Merged adata with different dimension but getting stuck at PCA

I have 4 files which are slightly different in dimensions, the var is the same the obs is different. When I tried to run PCA it keeps showing error message “ValueError: Input contains NaN, infinity or a value too large for dtype(‘float32’).”

This is what I wrote to fun scanpy pearson residual:

import numpy as np
import pandas as pd
import scanpy as sc
import matplotlib.pyplot as plt
import anndata as ad

sc.settings.verbosity =3 # verbosity: erros (0), warnings (1), infor (2), hints(3)
sc.logging.print_header()
sc.settings. set_figure_params(dpi=80, facecolor=‘white’)
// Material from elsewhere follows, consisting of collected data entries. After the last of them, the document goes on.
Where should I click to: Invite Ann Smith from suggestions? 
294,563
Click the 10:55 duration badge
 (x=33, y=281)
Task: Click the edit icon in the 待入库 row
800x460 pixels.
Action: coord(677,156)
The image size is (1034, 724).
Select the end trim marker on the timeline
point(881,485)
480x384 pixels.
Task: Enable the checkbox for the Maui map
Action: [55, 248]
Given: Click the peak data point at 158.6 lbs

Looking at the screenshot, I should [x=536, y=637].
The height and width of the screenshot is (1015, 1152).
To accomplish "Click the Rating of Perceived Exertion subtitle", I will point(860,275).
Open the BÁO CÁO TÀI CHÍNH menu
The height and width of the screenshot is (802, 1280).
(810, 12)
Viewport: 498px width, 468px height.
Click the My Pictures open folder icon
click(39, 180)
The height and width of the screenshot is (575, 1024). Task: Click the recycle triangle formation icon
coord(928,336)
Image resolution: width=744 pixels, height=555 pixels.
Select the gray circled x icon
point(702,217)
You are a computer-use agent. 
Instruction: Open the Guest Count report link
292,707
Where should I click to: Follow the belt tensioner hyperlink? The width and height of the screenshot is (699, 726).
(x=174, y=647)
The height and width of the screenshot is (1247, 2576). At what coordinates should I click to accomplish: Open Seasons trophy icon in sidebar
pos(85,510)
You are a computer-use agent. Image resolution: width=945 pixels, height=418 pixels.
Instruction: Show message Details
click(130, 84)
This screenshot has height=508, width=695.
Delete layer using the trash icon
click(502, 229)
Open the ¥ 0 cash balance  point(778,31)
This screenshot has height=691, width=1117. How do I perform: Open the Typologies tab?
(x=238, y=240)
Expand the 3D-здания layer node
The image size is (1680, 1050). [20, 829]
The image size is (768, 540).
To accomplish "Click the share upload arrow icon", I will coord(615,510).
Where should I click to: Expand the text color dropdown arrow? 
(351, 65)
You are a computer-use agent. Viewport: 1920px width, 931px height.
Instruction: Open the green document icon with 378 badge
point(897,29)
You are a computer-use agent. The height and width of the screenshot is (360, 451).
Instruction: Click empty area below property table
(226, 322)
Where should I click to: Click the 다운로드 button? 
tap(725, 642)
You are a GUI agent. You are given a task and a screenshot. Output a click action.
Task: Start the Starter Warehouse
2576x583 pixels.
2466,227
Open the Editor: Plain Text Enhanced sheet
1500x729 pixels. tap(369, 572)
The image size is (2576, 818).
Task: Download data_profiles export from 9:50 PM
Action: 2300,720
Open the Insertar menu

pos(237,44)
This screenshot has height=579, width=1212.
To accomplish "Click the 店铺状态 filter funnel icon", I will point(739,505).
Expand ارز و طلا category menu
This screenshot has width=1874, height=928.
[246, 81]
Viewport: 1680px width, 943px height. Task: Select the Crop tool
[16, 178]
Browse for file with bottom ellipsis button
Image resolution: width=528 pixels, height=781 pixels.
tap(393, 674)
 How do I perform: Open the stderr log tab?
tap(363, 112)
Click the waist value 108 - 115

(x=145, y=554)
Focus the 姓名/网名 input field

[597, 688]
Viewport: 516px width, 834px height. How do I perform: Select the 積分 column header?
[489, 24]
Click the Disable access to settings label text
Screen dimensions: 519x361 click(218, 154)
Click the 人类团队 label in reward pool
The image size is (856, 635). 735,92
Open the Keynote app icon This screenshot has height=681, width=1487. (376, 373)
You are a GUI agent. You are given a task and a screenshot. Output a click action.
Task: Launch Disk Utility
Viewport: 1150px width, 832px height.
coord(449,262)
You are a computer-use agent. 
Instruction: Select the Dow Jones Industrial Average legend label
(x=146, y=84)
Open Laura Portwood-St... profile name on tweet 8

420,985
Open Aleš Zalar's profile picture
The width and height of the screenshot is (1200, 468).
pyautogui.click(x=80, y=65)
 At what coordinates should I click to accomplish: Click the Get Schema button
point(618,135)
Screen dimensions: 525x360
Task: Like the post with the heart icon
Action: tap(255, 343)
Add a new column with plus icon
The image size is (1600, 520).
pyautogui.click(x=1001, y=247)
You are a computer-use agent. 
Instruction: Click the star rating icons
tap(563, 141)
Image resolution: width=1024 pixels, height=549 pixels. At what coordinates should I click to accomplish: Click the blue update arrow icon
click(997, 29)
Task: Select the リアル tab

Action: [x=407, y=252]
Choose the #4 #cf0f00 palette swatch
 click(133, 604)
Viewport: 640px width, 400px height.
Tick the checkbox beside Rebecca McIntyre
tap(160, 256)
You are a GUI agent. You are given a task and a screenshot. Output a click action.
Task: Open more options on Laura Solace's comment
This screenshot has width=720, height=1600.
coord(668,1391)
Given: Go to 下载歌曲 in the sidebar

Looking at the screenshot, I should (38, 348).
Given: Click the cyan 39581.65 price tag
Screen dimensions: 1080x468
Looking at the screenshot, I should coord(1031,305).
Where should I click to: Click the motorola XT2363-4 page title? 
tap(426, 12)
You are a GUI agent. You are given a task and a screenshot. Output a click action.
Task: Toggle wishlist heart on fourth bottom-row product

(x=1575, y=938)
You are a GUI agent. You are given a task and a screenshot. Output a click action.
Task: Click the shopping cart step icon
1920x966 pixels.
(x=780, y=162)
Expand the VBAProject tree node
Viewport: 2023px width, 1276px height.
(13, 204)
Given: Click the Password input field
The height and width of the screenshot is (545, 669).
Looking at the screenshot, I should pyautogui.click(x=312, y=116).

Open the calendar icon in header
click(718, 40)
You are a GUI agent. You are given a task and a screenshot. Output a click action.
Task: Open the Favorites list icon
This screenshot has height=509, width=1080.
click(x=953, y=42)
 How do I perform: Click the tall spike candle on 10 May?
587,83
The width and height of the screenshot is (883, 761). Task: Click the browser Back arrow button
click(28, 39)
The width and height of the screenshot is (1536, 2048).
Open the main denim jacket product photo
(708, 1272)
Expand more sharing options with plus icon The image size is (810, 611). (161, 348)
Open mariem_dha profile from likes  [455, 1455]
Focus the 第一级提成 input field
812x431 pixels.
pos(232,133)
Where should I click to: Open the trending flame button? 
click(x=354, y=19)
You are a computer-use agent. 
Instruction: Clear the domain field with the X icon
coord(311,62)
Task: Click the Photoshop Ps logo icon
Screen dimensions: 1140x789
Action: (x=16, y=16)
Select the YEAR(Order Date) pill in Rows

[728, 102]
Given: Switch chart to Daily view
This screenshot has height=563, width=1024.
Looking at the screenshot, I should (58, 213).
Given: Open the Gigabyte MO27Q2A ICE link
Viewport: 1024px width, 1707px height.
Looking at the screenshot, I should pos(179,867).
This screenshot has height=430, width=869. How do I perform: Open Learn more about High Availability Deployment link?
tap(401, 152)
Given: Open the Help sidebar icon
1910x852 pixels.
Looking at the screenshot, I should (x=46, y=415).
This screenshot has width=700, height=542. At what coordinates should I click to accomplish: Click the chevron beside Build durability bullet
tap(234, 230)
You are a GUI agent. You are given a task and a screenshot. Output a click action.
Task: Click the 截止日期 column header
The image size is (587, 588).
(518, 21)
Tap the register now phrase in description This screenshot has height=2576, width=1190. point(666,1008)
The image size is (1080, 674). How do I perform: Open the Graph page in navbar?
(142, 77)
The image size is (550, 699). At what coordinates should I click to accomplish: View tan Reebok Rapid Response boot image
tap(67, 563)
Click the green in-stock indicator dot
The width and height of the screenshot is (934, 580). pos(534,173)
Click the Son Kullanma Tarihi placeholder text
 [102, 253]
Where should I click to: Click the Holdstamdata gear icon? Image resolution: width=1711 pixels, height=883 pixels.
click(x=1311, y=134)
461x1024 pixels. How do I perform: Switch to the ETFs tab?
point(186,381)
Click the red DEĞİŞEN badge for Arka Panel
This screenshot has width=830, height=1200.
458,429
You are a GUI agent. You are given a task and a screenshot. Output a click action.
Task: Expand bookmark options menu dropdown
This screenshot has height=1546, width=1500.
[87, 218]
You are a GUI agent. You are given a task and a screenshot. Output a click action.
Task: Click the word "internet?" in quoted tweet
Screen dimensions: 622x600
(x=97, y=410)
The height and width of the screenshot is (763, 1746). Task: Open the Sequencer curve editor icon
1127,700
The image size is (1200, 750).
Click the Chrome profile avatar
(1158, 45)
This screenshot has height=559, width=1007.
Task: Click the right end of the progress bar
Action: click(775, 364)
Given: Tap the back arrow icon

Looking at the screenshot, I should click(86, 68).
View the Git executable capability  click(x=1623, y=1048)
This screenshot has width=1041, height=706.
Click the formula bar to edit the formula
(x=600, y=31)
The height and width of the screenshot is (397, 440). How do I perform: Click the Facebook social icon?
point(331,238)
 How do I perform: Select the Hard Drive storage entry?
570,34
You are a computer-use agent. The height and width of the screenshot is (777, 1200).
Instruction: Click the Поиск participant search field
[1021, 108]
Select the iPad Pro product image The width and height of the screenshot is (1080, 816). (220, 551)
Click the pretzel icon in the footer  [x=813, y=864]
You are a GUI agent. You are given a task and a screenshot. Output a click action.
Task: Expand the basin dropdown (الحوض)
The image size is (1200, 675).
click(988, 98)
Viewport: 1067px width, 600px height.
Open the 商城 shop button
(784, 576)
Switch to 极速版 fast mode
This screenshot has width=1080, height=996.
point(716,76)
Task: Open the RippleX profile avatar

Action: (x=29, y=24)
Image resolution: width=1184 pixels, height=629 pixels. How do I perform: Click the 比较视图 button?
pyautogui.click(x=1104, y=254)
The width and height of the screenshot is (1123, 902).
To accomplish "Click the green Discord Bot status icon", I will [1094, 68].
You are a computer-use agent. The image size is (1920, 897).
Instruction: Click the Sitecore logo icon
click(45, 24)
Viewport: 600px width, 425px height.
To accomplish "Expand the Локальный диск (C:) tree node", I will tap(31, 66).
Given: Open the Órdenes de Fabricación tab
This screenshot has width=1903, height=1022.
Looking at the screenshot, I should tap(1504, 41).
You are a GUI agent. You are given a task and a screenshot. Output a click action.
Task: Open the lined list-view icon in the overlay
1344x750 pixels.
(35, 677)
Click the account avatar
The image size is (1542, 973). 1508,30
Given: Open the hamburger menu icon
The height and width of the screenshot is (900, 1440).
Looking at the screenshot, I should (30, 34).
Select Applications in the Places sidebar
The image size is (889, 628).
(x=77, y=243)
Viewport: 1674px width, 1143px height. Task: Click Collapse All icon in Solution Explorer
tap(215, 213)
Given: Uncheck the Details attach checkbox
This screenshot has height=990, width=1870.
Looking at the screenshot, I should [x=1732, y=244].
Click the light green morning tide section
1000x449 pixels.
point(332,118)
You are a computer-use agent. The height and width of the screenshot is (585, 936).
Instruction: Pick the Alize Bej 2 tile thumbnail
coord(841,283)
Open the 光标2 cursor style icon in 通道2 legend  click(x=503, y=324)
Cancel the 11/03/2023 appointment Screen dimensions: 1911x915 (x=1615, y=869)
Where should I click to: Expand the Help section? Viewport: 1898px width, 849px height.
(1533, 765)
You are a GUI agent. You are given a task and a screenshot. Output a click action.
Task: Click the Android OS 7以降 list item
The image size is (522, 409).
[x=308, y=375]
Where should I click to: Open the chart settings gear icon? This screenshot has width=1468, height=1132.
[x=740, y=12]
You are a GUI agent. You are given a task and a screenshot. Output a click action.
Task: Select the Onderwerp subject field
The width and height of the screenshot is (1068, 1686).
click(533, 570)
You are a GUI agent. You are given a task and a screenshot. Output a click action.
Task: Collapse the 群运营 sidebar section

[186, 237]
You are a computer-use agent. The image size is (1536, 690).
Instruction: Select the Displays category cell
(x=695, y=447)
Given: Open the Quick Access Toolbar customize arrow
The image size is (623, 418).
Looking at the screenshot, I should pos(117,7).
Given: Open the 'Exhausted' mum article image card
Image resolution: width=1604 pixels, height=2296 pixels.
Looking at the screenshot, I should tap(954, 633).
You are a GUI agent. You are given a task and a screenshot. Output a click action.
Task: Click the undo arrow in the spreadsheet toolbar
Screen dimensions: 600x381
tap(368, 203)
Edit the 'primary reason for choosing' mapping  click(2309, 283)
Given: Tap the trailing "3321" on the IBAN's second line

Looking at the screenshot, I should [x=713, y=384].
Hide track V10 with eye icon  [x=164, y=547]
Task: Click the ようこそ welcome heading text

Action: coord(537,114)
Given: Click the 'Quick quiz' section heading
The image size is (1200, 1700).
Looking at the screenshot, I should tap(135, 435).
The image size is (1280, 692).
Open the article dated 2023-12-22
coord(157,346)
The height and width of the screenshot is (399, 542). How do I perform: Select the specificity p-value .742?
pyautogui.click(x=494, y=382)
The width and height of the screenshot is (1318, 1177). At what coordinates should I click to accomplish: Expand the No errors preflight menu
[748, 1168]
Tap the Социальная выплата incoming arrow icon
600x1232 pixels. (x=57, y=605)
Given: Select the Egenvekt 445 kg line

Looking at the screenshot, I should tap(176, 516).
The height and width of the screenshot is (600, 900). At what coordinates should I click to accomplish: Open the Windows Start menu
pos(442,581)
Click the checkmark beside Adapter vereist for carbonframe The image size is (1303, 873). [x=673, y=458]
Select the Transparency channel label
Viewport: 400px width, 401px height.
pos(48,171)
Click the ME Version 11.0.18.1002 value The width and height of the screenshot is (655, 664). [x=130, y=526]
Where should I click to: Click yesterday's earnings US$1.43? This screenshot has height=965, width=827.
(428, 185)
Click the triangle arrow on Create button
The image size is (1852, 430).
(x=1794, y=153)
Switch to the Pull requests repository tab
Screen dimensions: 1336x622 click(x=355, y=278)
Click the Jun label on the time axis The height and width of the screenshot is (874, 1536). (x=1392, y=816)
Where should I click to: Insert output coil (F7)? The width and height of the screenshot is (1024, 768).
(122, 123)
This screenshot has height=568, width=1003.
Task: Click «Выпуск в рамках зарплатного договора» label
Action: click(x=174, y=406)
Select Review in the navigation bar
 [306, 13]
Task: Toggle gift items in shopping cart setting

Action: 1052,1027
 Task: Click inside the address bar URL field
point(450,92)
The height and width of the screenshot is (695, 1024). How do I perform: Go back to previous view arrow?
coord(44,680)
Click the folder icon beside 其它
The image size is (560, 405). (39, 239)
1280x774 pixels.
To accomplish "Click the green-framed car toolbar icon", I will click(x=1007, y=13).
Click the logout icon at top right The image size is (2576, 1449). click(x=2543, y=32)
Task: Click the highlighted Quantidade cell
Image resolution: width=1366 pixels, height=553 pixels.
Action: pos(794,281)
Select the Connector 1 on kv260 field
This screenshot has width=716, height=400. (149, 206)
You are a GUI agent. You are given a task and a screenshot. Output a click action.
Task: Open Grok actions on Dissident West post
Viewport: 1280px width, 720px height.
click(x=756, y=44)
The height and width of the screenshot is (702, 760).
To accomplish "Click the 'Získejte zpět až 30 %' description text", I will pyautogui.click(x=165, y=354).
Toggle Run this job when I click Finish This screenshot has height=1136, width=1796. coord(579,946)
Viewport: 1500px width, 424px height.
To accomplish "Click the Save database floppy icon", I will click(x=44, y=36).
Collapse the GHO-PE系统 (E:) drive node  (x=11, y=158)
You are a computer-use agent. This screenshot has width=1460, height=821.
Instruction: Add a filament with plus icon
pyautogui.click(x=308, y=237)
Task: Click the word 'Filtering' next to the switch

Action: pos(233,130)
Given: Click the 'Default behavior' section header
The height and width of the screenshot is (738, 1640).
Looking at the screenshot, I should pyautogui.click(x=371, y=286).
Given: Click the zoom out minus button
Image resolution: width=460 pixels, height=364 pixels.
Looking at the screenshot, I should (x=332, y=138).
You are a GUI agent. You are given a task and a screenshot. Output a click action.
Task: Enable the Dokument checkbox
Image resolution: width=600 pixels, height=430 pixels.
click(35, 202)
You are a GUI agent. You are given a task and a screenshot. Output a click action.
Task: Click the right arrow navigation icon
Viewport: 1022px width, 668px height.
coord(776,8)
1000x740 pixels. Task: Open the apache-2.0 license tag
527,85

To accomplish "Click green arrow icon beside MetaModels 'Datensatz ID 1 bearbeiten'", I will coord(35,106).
adata_pbmc_normal_L001 = sc.read_10x_mtx(‘~/pbmc_normal_L001/outs/filtered_feature_bc_matrix/’)
adata_pbmc_normal_L002 = sc.read_10x_mtx(‘~/pbmc_normal_L002/outs/filtered_feature_bc_matrix/’)
adata_pbmc_normal_L003 = sc.read_10x_mtx(‘~/pbmc_normal_L003/outs/filtered_feature_bc_matrix/’)
adata_pbmc_normal_L004 = sc.read_10x_mtx(‘~/pbmc_normal_L004/outs/filtered_feature_bc_matrix/’)

adata_pbmc_normal_L001.uns[“name”] =“pbmc_L001”
adata_pbmc_normal_L002.uns[“name”] =“pbmc_L002”
adata_pbmc_normal_L003.uns[“name”] =“pbmc_L003”
adata_pbmc_normal_L004.uns[“name”] =“pbmc_L004”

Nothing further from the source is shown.